─── EXTRAIT DU DOCUMENT

Les malades venaient réclamer une bénédiction qui leur rendait la santé. Les pauvres et les opprimés accouraient au saint, comme à un protecteur assuré et tout-puissant.

Une corporation d’artisans d’Antioche se présenta un jour, au nombre de trois cents, au pied de sa colonne. Le préfet de la ville venait de leur imposer une taxe injuste et ruineuse. Siméon, touché de leurs plaintes, adressa de charitables représentations à l’oppresseur. Celui-ci s’en moqua ; mais aussitôt, saisi d’une hydropisie soudaine, il tomba à la renverse et se débattait convulsivement au milieu d’indicibles douleurs. Des envoyés allèrent de sa part implorer l’aide de celui qu’il venait de mépriser. Siméon bénit un vase d’eau, et leur dit : « Hâtez-vous de porter cette eau à votre maître ; si Dieu prévoit qu’il profitera bien de sa guérison, quelques gouttes jetées sur son corps chasseront le mal qui le torture ; sinon vous ne le reverrez pas vivant. » Un exprès fut dépêché pour porter l’eau. Mais il eut beau faire diligence ; au moment où il mettait le pied sur le seuil du palais, le malheureux expirait au milieu de ses horribles souffrances.

──────
─── MATÉRIEL EXTRAIT

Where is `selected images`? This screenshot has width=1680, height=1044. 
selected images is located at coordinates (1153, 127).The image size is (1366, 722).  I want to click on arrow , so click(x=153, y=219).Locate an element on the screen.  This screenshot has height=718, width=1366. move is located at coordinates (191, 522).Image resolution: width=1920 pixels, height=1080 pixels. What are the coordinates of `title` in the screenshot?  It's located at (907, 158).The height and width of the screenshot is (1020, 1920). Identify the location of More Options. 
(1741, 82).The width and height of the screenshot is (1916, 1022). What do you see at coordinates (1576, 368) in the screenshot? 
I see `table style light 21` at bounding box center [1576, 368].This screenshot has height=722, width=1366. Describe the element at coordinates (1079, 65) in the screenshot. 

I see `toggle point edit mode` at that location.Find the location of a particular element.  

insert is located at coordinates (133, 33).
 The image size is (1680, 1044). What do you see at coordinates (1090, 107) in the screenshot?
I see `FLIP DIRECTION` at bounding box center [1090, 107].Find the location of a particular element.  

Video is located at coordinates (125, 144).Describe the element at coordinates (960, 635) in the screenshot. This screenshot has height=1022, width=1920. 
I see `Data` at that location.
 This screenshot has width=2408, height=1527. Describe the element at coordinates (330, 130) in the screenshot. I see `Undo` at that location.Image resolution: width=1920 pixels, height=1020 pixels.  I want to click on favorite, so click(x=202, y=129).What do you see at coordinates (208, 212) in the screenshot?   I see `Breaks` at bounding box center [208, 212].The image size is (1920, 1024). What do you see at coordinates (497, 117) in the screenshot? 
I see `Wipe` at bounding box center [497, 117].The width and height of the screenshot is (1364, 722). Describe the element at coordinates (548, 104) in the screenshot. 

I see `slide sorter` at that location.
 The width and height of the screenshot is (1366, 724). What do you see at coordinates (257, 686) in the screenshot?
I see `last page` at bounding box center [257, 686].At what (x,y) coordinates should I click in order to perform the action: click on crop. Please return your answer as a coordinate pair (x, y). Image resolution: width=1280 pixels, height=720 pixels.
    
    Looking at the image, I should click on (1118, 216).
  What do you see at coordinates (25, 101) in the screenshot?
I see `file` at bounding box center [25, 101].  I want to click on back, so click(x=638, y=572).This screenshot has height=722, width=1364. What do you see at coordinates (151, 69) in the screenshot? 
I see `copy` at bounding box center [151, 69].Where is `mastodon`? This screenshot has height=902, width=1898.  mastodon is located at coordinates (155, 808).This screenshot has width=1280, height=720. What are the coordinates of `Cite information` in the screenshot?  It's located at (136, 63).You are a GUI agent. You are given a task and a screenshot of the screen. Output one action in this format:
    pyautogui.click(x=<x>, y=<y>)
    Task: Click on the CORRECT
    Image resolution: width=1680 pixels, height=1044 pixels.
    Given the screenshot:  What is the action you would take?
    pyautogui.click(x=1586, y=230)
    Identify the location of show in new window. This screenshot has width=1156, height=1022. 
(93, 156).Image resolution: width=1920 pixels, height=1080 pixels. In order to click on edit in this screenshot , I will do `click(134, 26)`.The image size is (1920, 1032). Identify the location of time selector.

──────

● OBJECTIF 1
Traduisez en anglais cette phrase du récit sur Siméon : « Une corporation d’artisans d’Antioche se présenta un jour, au nombre de trois cents, au pied de sa colonne. »
● OBJECTIF 2
Répondez à ces questions sur le récit sur Siméon :
(a) Qui avait imposé une taxe aux artisans ?
(b) Qu'est-ce que Siméon bénit pour les envoyés ?
(c) Où l'exprès posait-il le pied lorsque le malheureux expira ?
● OBJECTIF 3
Poursuivez le récit sur Siméon à partir de sa dernière phrase.

● RÉPONSE 1
One day a guild of craftsmen from Antioch, three hundred in number, came to the foot of his column.

● RÉPONSE 2
(a) Le préfet de la ville.
(b) Un vase d'eau.
(c) Sur le seuil du palais.

● RÉPONSE 3
Voici un exemple moins terrible. Le saint n’avait pas à combattre seulement l’injustice des hommes, on avait aussi recours à lui dans toute espèce de calamité. Une invasion de rats désolait le territoire d’Aphson ; les habitants vinrent le supplier de les en délivrer : « Sachez, leur dit-il, que cette calamité est une punition de vos péchés. Faites donc pénitence, priez, célébrez des vigiles, et offrez le saint sacrifice pendant trois jours ; puis, avec de la poussière recueillie sur cette montagne, faites trois croix à l’intérieur de chaque maison, et aux quatre coins des villes. » On exécuta ces ordres et le fléau disparut.

Souvent, au pied de la colonne vénérée, les créanciers faisaient généreusement à leurs débiteurs une remise complète, ou plutôt chargeait le solitaire de les payer avec les dons du ciel. Les esclaves se voyaient affranchis, les ennemis se donnaient le baiser de paix et de réconciliation.

Siméon se livrait à ces œuvres de charité jusqu’au coucher du soleil. Il faisait alors une seconde instruction à la foule, et retournait à la prière. Tel était le règlement de sa journée. On le connaissait ; et d’ailleurs ses disciples en surveillaient l’exécution. C’est ainsi qu’il pouvait trouver, au milieu du tumulte sans cesse renaissant de la foule, le recueillement nécessaire pour vaquer à l’oraison.

XIII. – Influence du Stylite

Du haut de sa colonne, le Stylite correspondit avec les magistrats, les évêques et les empereurs.

Il parvint à retirer d’un malheureux schisme l’évêque de Cyr, Théodoret, son ancien disciple. Comme monument de sa reconnaissance, Théodoret voulut laisser à la postérité le récit des merveilles qui s’opéraient sur le Télanisse.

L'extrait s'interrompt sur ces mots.